WORK INSTRUCTIONS:
An exact copy of the entries below is the expected answer.

SUPPLIED DATA:
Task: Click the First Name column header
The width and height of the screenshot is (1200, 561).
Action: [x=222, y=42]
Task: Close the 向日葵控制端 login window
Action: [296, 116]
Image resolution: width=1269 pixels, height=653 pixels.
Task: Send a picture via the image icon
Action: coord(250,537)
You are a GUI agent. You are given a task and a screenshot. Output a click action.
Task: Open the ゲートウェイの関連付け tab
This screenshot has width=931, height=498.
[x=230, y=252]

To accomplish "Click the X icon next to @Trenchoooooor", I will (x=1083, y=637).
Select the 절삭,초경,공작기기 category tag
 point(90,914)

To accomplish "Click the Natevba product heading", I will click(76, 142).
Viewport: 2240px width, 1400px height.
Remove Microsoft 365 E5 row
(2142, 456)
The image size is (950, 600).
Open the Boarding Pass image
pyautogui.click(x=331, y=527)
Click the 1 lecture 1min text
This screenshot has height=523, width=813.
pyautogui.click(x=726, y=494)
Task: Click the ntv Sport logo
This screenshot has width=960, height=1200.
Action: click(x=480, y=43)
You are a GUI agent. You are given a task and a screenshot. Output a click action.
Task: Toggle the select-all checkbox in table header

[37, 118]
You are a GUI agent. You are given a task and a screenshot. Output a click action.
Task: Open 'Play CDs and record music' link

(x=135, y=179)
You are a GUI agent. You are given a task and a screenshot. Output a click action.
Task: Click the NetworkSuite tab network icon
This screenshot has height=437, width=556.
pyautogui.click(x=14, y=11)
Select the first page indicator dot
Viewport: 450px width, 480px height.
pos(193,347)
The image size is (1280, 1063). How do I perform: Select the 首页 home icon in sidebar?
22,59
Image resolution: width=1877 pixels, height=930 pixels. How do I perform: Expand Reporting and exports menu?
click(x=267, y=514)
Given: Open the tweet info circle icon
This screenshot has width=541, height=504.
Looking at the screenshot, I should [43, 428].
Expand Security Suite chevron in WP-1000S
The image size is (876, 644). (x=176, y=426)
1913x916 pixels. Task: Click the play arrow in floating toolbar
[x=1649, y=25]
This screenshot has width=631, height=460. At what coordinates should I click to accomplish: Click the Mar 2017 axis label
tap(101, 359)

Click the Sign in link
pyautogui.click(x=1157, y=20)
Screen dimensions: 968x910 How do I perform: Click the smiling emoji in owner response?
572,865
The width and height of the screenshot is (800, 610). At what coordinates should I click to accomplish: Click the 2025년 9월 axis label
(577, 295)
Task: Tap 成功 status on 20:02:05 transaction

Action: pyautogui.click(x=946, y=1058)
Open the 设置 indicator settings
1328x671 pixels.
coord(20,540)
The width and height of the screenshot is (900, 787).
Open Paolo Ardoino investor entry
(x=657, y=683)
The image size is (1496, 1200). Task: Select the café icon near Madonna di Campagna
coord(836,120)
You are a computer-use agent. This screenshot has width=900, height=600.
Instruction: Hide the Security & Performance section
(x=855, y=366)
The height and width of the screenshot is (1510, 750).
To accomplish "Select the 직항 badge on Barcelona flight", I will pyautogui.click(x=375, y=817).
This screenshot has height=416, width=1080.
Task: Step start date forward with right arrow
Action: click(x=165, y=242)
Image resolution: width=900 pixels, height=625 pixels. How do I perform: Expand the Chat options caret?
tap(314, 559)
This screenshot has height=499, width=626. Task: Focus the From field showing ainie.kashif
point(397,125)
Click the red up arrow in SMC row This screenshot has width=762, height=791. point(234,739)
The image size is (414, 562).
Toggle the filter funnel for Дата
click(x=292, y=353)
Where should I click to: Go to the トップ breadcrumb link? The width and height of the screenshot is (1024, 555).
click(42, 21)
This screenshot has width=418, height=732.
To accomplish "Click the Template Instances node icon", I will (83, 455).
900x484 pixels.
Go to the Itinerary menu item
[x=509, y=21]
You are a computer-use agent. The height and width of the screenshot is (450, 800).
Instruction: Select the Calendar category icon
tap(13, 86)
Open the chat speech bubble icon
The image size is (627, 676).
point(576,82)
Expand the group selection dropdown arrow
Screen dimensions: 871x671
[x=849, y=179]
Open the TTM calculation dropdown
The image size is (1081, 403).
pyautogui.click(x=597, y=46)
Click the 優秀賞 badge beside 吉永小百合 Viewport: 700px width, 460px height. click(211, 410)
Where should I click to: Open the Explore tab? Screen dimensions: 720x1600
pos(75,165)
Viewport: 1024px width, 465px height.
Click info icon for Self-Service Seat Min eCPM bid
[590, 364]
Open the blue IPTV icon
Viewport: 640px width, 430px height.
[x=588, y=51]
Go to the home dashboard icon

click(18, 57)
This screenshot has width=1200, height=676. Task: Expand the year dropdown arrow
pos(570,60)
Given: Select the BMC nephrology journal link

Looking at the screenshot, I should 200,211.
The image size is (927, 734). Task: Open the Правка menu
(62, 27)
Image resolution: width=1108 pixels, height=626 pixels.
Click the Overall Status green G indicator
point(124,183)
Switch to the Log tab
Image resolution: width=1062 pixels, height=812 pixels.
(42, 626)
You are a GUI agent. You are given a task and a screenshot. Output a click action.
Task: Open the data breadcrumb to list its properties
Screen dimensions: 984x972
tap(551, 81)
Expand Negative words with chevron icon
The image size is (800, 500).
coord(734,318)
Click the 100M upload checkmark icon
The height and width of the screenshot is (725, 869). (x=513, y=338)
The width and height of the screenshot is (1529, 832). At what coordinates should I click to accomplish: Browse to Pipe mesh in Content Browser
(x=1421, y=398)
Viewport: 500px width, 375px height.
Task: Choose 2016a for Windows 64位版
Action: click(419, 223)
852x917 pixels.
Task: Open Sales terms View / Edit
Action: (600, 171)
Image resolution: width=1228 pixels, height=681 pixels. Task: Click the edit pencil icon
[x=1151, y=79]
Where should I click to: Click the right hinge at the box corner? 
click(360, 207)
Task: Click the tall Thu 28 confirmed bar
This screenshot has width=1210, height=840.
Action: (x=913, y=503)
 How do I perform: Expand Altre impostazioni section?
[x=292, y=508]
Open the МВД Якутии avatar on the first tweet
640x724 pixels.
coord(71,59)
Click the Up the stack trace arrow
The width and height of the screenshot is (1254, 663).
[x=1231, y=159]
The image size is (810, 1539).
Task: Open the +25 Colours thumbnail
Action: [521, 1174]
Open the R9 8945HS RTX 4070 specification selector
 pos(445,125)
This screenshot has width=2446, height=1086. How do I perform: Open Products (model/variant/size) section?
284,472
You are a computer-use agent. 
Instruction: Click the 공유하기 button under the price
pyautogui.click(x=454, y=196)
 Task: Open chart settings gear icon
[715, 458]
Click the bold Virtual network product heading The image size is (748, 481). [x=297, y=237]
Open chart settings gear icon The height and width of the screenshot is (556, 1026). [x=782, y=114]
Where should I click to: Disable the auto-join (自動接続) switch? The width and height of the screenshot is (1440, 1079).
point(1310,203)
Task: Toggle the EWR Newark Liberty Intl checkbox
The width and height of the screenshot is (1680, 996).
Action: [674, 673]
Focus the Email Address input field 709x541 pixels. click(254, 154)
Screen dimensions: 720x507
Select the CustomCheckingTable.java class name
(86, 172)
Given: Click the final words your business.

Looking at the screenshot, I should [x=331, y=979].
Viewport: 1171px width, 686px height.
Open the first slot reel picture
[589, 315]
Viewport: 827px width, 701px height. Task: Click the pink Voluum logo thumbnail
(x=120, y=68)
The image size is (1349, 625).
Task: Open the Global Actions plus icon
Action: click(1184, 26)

RESPONSE BELOW:
Task: Click the First Name column header
The width and height of the screenshot is (1200, 561).
Action: [x=222, y=42]
Task: Close the 向日葵控制端 login window
Action: [296, 116]
Image resolution: width=1269 pixels, height=653 pixels.
Task: Send a picture via the image icon
Action: coord(250,537)
You are a GUI agent. You are given a task and a screenshot. Output a click action.
Task: Open the ゲートウェイの関連付け tab
This screenshot has width=931, height=498.
[x=230, y=252]

To accomplish "Click the X icon next to @Trenchoooooor", I will (x=1083, y=637).
Select the 절삭,초경,공작기기 category tag
 point(90,914)

To accomplish "Click the Natevba product heading", I will click(76, 142).
Viewport: 2240px width, 1400px height.
Remove Microsoft 365 E5 row
(2142, 456)
The image size is (950, 600).
Open the Boarding Pass image
pyautogui.click(x=331, y=527)
Click the 1 lecture 1min text
This screenshot has height=523, width=813.
pyautogui.click(x=726, y=494)
Task: Click the ntv Sport logo
This screenshot has width=960, height=1200.
Action: click(x=480, y=43)
You are a GUI agent. You are given a task and a screenshot. Output a click action.
Task: Toggle the select-all checkbox in table header

[37, 118]
You are a GUI agent. You are given a task and a screenshot. Output a click action.
Task: Open 'Play CDs and record music' link

(x=135, y=179)
You are a GUI agent. You are given a task and a screenshot. Output a click action.
Task: Click the NetworkSuite tab network icon
This screenshot has height=437, width=556.
pyautogui.click(x=14, y=11)
Select the first page indicator dot
Viewport: 450px width, 480px height.
pos(193,347)
The image size is (1280, 1063). How do I perform: Select the 首页 home icon in sidebar?
22,59
Image resolution: width=1877 pixels, height=930 pixels. How do I perform: Expand Reporting and exports menu?
click(x=267, y=514)
Given: Open the tweet info circle icon
This screenshot has width=541, height=504.
Looking at the screenshot, I should [43, 428].
Expand Security Suite chevron in WP-1000S
The image size is (876, 644). (x=176, y=426)
1913x916 pixels. Task: Click the play arrow in floating toolbar
[x=1649, y=25]
This screenshot has width=631, height=460. At what coordinates should I click to accomplish: Click the Mar 2017 axis label
tap(101, 359)

Click the Sign in link
pyautogui.click(x=1157, y=20)
Screen dimensions: 968x910 How do I perform: Click the smiling emoji in owner response?
572,865
The width and height of the screenshot is (800, 610). At what coordinates should I click to accomplish: Click the 2025년 9월 axis label
(577, 295)
Task: Tap 成功 status on 20:02:05 transaction

Action: pyautogui.click(x=946, y=1058)
Open the 设置 indicator settings
1328x671 pixels.
coord(20,540)
The width and height of the screenshot is (900, 787).
Open Paolo Ardoino investor entry
(x=657, y=683)
The image size is (1496, 1200). Task: Select the café icon near Madonna di Campagna
coord(836,120)
You are a computer-use agent. This screenshot has width=900, height=600.
Instruction: Hide the Security & Performance section
(x=855, y=366)
The height and width of the screenshot is (1510, 750).
To accomplish "Select the 직항 badge on Barcelona flight", I will pyautogui.click(x=375, y=817).
This screenshot has height=416, width=1080.
Task: Step start date forward with right arrow
Action: click(x=165, y=242)
Image resolution: width=900 pixels, height=625 pixels. How do I perform: Expand the Chat options caret?
tap(314, 559)
This screenshot has height=499, width=626. Task: Focus the From field showing ainie.kashif
point(397,125)
Click the red up arrow in SMC row This screenshot has width=762, height=791. point(234,739)
The image size is (414, 562).
Toggle the filter funnel for Дата
click(x=292, y=353)
Where should I click to: Go to the トップ breadcrumb link? The width and height of the screenshot is (1024, 555).
click(42, 21)
This screenshot has width=418, height=732.
To accomplish "Click the Template Instances node icon", I will (83, 455).
900x484 pixels.
Go to the Itinerary menu item
[x=509, y=21]
You are a computer-use agent. The height and width of the screenshot is (450, 800).
Instruction: Select the Calendar category icon
tap(13, 86)
Open the chat speech bubble icon
The image size is (627, 676).
point(576,82)
Expand the group selection dropdown arrow
Screen dimensions: 871x671
[x=849, y=179]
Open the TTM calculation dropdown
The image size is (1081, 403).
pyautogui.click(x=597, y=46)
Click the 優秀賞 badge beside 吉永小百合 Viewport: 700px width, 460px height. click(211, 410)
Where should I click to: Open the Explore tab? Screen dimensions: 720x1600
pos(75,165)
Viewport: 1024px width, 465px height.
Click info icon for Self-Service Seat Min eCPM bid
[590, 364]
Open the blue IPTV icon
Viewport: 640px width, 430px height.
[x=588, y=51]
Go to the home dashboard icon

click(18, 57)
This screenshot has width=1200, height=676. Task: Expand the year dropdown arrow
pos(570,60)
Given: Select the BMC nephrology journal link

Looking at the screenshot, I should 200,211.
The image size is (927, 734). Task: Open the Правка menu
(62, 27)
Image resolution: width=1108 pixels, height=626 pixels.
Click the Overall Status green G indicator
point(124,183)
Switch to the Log tab
Image resolution: width=1062 pixels, height=812 pixels.
(42, 626)
You are a GUI agent. You are given a task and a screenshot. Output a click action.
Task: Open the data breadcrumb to list its properties
Screen dimensions: 984x972
tap(551, 81)
Expand Negative words with chevron icon
The image size is (800, 500).
coord(734,318)
Click the 100M upload checkmark icon
The height and width of the screenshot is (725, 869). (x=513, y=338)
The width and height of the screenshot is (1529, 832). At what coordinates should I click to accomplish: Browse to Pipe mesh in Content Browser
(x=1421, y=398)
Viewport: 500px width, 375px height.
Task: Choose 2016a for Windows 64位版
Action: click(419, 223)
852x917 pixels.
Task: Open Sales terms View / Edit
Action: (600, 171)
Image resolution: width=1228 pixels, height=681 pixels. Task: Click the edit pencil icon
[x=1151, y=79]
Where should I click to: Click the right hinge at the box corner? 
click(360, 207)
Task: Click the tall Thu 28 confirmed bar
This screenshot has width=1210, height=840.
Action: (x=913, y=503)
 How do I perform: Expand Altre impostazioni section?
[x=292, y=508]
Open the МВД Якутии avatar on the first tweet
640x724 pixels.
coord(71,59)
Click the Up the stack trace arrow
The width and height of the screenshot is (1254, 663).
[x=1231, y=159]
The image size is (810, 1539).
Task: Open the +25 Colours thumbnail
Action: [521, 1174]
Open the R9 8945HS RTX 4070 specification selector
 pos(445,125)
This screenshot has width=2446, height=1086. How do I perform: Open Products (model/variant/size) section?
284,472
You are a computer-use agent. 
Instruction: Click the 공유하기 button under the price
pyautogui.click(x=454, y=196)
 Task: Open chart settings gear icon
[715, 458]
Click the bold Virtual network product heading The image size is (748, 481). [x=297, y=237]
Open chart settings gear icon The height and width of the screenshot is (556, 1026). [x=782, y=114]
Where should I click to: Disable the auto-join (自動接続) switch? The width and height of the screenshot is (1440, 1079).
point(1310,203)
Task: Toggle the EWR Newark Liberty Intl checkbox
The width and height of the screenshot is (1680, 996).
Action: [674, 673]
Focus the Email Address input field 709x541 pixels. click(254, 154)
Screen dimensions: 720x507
Select the CustomCheckingTable.java class name
(86, 172)
Given: Click the final words your business.

Looking at the screenshot, I should [x=331, y=979].
Viewport: 1171px width, 686px height.
Open the first slot reel picture
[589, 315]
Viewport: 827px width, 701px height. Task: Click the pink Voluum logo thumbnail
(x=120, y=68)
The image size is (1349, 625).
Task: Open the Global Actions plus icon
Action: click(1184, 26)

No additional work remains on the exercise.